Yes and no (laughs). No, they don’t.

They sort of do! They’re in a movie now.

Well, this is the problem, you know? All these years, that’s why there was no Goosebumps movie, because no one could decide which book to use. Finally they got this idea to put all the monsters in one book. But as for individual stories, I’m very proud of The Haunted Mask. It’s a Halloween book: A girl puts a mask on and it won’t come off.

There’s something very elemental about that fear of becoming the thing that might destroy you, of turning into your own worst nightmare.

Yeah, it’s one of the better ones. It’s the only Goosebumps book that was inspired by a true thing that actually happened.
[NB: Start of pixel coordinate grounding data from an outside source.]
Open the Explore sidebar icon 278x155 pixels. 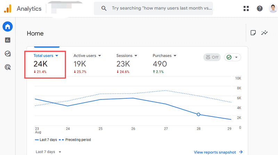pyautogui.click(x=7, y=54)
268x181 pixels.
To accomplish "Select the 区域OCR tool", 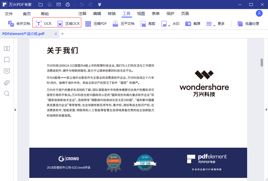I will point(69,24).
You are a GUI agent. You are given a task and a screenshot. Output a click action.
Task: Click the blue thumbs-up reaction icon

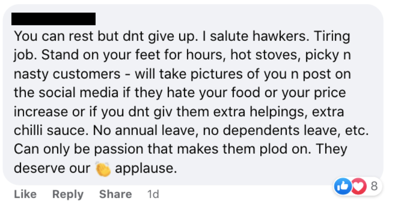[342, 187]
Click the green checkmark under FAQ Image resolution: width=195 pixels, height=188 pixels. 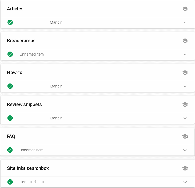click(10, 150)
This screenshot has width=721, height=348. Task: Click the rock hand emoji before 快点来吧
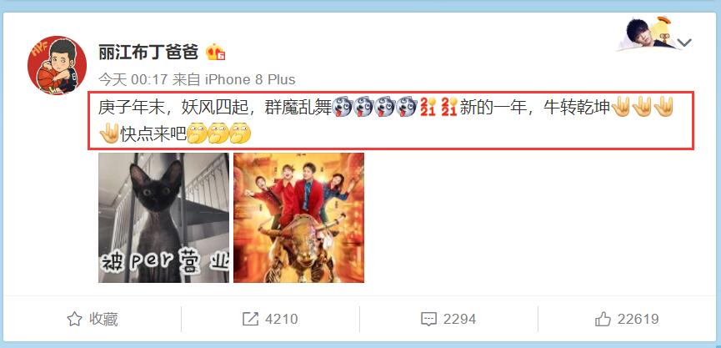[109, 134]

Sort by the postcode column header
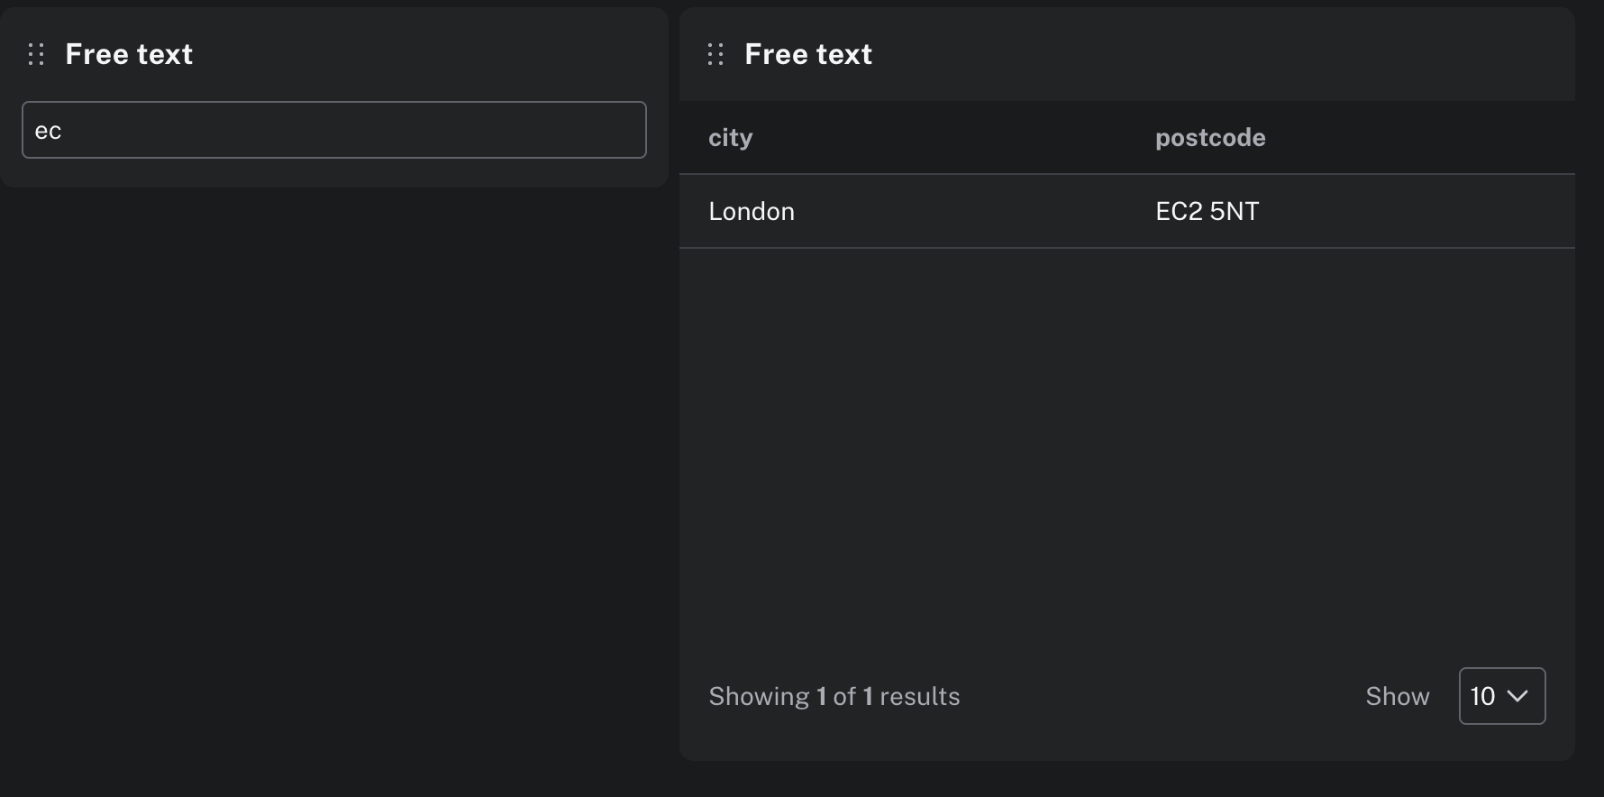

My son was little, and it was Halloween time, and I’m watching him from the doorway and he’s trying on a green rubber Frankenstein mask. He pulled it down over his head and he couldn’t get it off. I’m watching from the doorway and I think, what a great idea for a story. I should’ve helped him, right? I should’ve helped him get out of the mask (laughs).

You told him to hold the pose!

He’s never read a Goosebumps book. He does it just to make me nuts.

Maybe he’s just telling you he hasn’t read one …

No, that’s what nice people say, but no. He bragged about it in the New York Times. I met Kurt Vonnegut’s daughter, Lily. She was a big Goosebumps fan. But she wouldn’t read her dad for anything, and he was Kurt Vonnegut!

There’s so much great visual imagery in Goosebumps—all the monsters—that makes them translate really well to film.

I’m not that visual, is the thing. And with Goosebumps, there actually aren’t that many monsters. It’s a boy turning invisible or kids suddenly growing hair all over their bodies. There’s an evil camera that’s taking horrible pictures.

There’s a house on haunted hill …

I’m most comfortable just setting up scenes that are slightly creepy.